Chères vacances

À la plage
(Photo AFP)

Autorisées à l’intérieur de nos frontières et en Europe dans certains cas, les voyages de vacances ont très probablement entraîné un relâchement des comportements, notamment chez les jeunes, qui se traduit par l’apparition de nouveaux clusters.

LE DÉNI du danger, la soif de distractions, un sens illusoire de l’invulnérabilité expliquent que le nombre de contagions augmente, pour le moment sans mettre en danger l’activité générale. Les services de santé combattent néanmoins le phénomène, qui risque de s’aggraver, dans la perspective d’une « deuxième vague », concept lui-même biaisé, dans la mesure où en réalité, c’est la première vague qui continue de répandre ses méfaits. Cette vaste menace complique le travail des médecins et des pouvoirs publics. C’est l’occasion de rappeler que les Français n’ont pas eu de mots assez durs pour dénoncer la gestion de la pandémie au printemps, alors que certains d’entre nous ne savent pas trop comment qualifier le relâchement de la jeunesse et, parfois, des gens plus âgés. Lesquels ne portent pas le masque et participent à des attroupements favorisant une contamination à  grande échelle, tout en offrant une explication qui, de toute évidence, laisse de côté  les terrifiants effets d’une hospitalisation longue.

Le gazon est plus vert chez les Jones.

De la même manière, depuis le début de la crise, l’alarmisme du gouvernement est constamment dénoncé. On lui reproche de faire peur. Mais comment avertir la population des risques si on n’en montre pas les funestes conséquences ? Ce à quoi nous assistons n’est pas autre chose qu’un mimétisme social suicidaire comparable à celui d’un troupeau de brebis conduit par l’instinct grégaire à sauter par-dessus une falaise. Ce dérapage massif de la psychologie populaire comprend une souche de défi aux autorités, compris comme une forme absolue de liberté : »Je suis libre et à tel point que je préfère la liberté à la vie ». On a déjà vu cette pensée appliquée à des causes plus justes. Elle traduit le désespoir qu’inspirent les gouvernements autoritaires alors que, en réalité, il s’agit de responsabilité individuelle. Voilà que, pour sauter de la falaise, un professeur de médecine talentueux et éminemment crédible, le Pr Éric Caumes (La Pitié-Salpêtrière) n’hésite pas à suggérer une solution qui traîne depuis le début de la pandémie mais ne risque pas de calmer le jeu. Il propose, dans une sorte de rêve éveillé, de laisser les jeunes s’infecter au gré de leurs balades, ce qui constitue un moyen d’immuniser une forte partie de la population. Il avait à peine lancé l’idée qu’elle était combattue par ses pairs sur tous les tréteaux de la république. Et heureusement. Car ce n’est pas autre chose que l’idée de Boris Johnson, de Donald Trump et de Jair Bolsonaro, idée dont les peuples qu’ils gouvernent n’ont pas fini de payer le prix. Rien d’autre que la notion selon laquelle le gazon est plus vert chez les Jones, même si la France est plus intelligente et plus efficace.

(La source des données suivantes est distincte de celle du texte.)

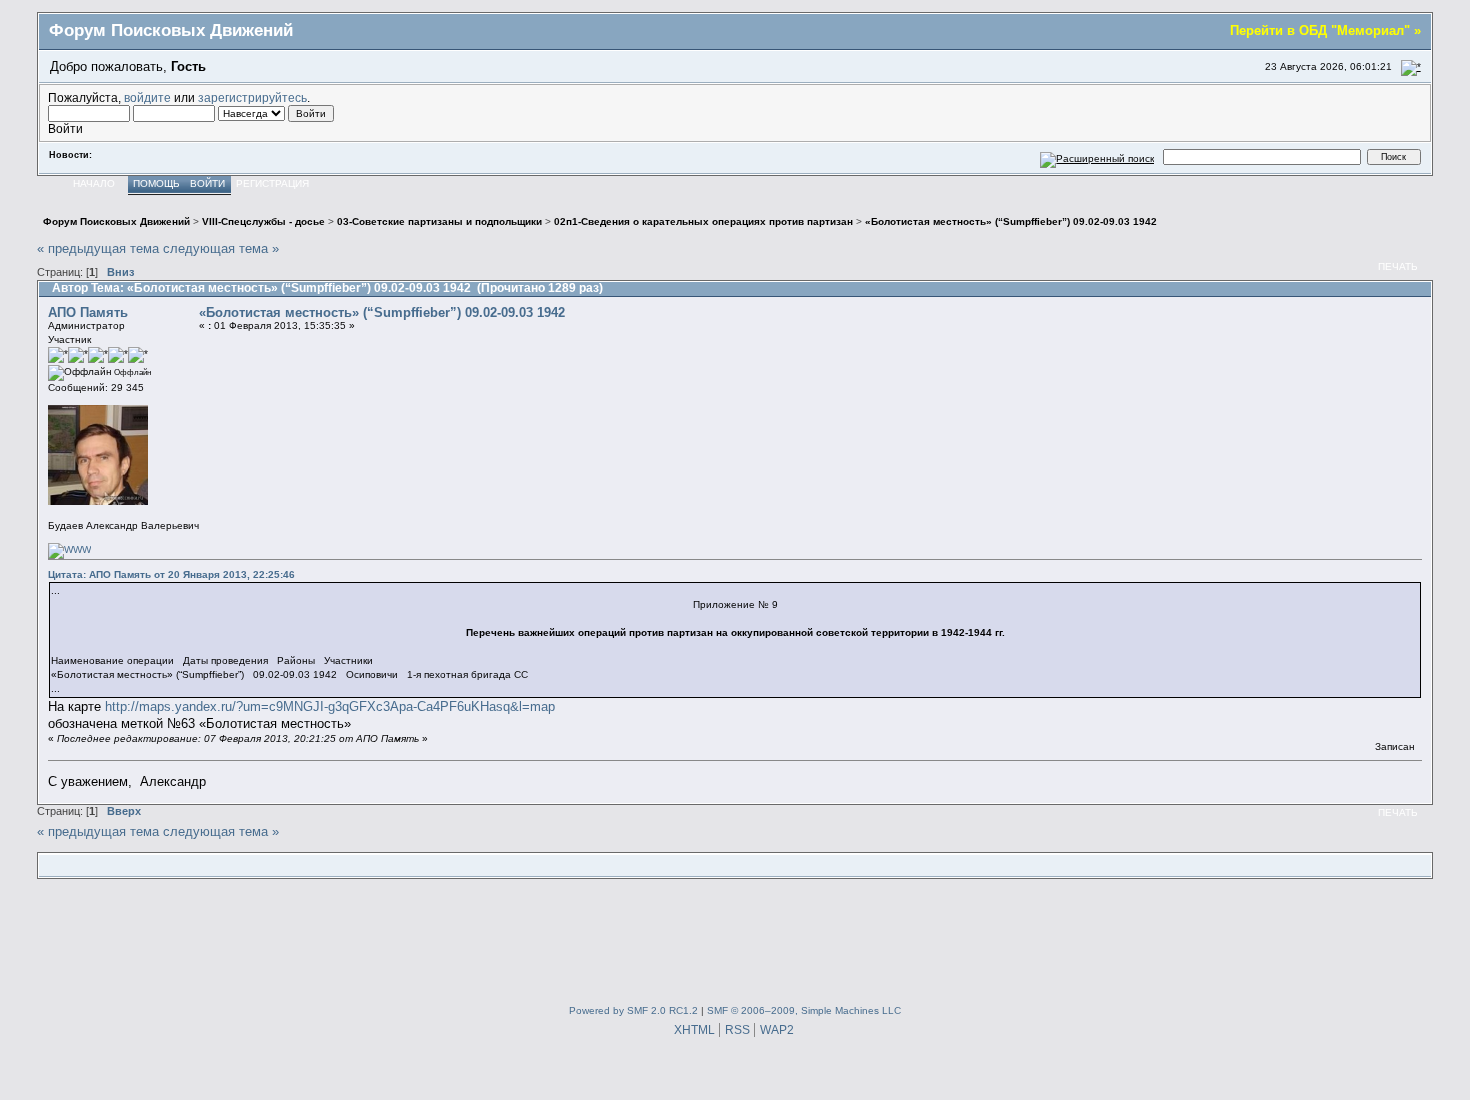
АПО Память (88, 312)
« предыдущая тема (98, 248)
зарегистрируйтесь (252, 97)
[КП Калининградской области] (69, 549)
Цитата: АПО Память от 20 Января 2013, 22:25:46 (171, 574)
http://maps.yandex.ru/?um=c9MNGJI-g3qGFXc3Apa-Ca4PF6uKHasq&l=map (330, 706)
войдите (147, 97)
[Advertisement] (735, 938)
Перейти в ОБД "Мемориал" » (1325, 30)
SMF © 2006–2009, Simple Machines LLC (804, 1010)
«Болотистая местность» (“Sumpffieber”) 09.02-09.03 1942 (382, 312)
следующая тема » (221, 248)
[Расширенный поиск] (1097, 156)
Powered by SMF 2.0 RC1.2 (633, 1010)
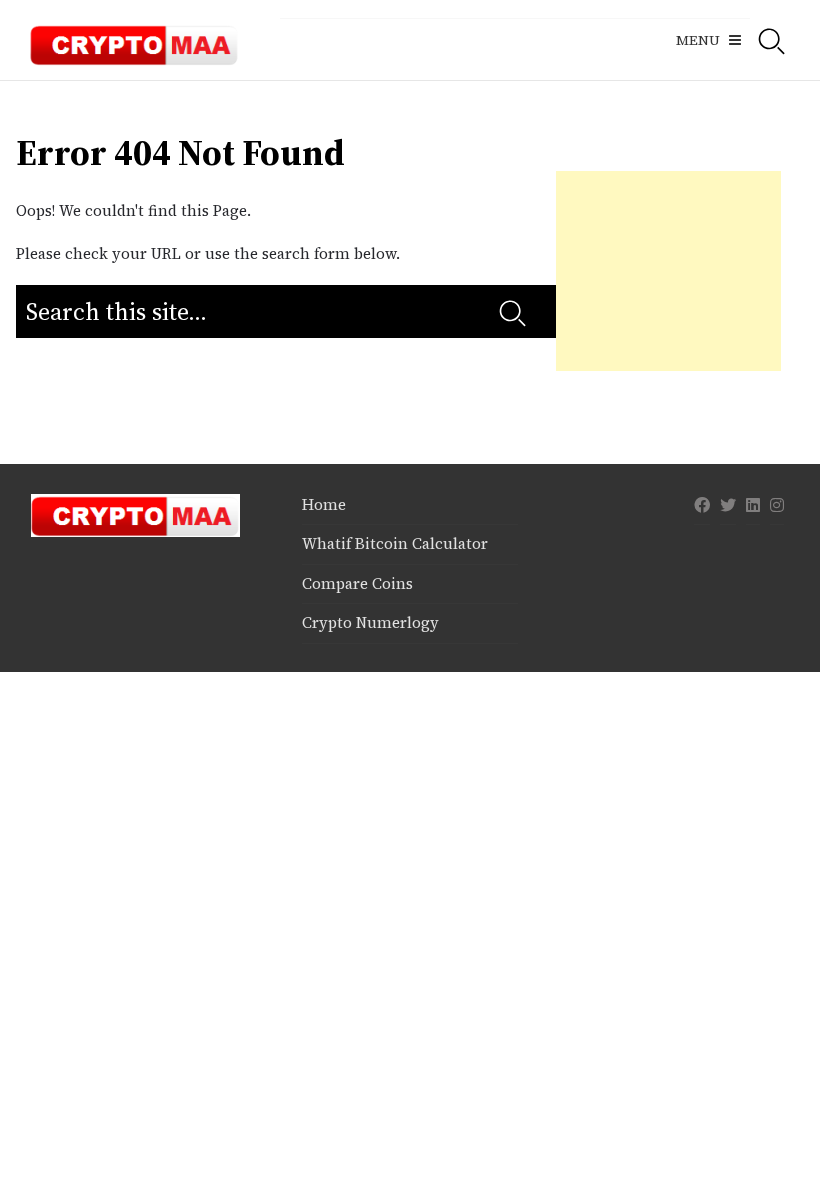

L’apport des intellectuels.

Nous en sommes à ce point de la pandémie où, comme j’ai déjà eu l’occasion de le dire, nous ne pouvons pas re-confiner tout le pays, même si l’exécutif mentionne cette hypothèse, et où il faut à tout prix éviter la contagion. Nous ne pouvons pas le faire parce que nous n’en avons plus les moyens. Il est impossible d’arrêter une deuxième fois l’activité économique. C’est un défi adressé à chacun d’entre nous : multiplier des précautions certes lassantes tout en produisant autant qu’avant la pandémie et ce, dans tous les métiers. Chacun d’entre nous, dans cette affaire, a donné sa part de petites souffrances. Mais la liberté de s’exposer au virus n’a aucun sens : nous ne sommes ni en guerre ni en France occupée. Je reconnais que beaucoup d’intellectuels de droite et de gauche pestent contre la « verticalité » de décisions dont ils dénoncent l’infantilisme. Mais ils ne sont ni médecins ni responsables des mesures collectives et ils ne disposent pas davantage des paramètres qui structureraient leur philosophie. Ils apportent leur mauvaise humeur dans un débat où l’on en trouve déjà trop et qui devient ridicule à force de vouloir nous faire croire que la distanciation sociale et le port du masque sont pires que la contagion, et de répéter, devant tous les micro-trottoirs, qu’ils n’en peuvent plus, qu’ils ont besoin de respirer (en réanimation ?) et d’exiger qu’on les extraie de cet « enfer ».

RICHARD LISCIA

PS- Je ne pars pas en vacances pour diverses raisons liées au Covid. Il ne serait pas cependant raisonnable de poursuivre ce blog au rythme quotidien. Je veillerai donc uniquement à commenter l’actualité quand elle me paraîtra intéressante. Bonnes vacances à tous les lecteurs.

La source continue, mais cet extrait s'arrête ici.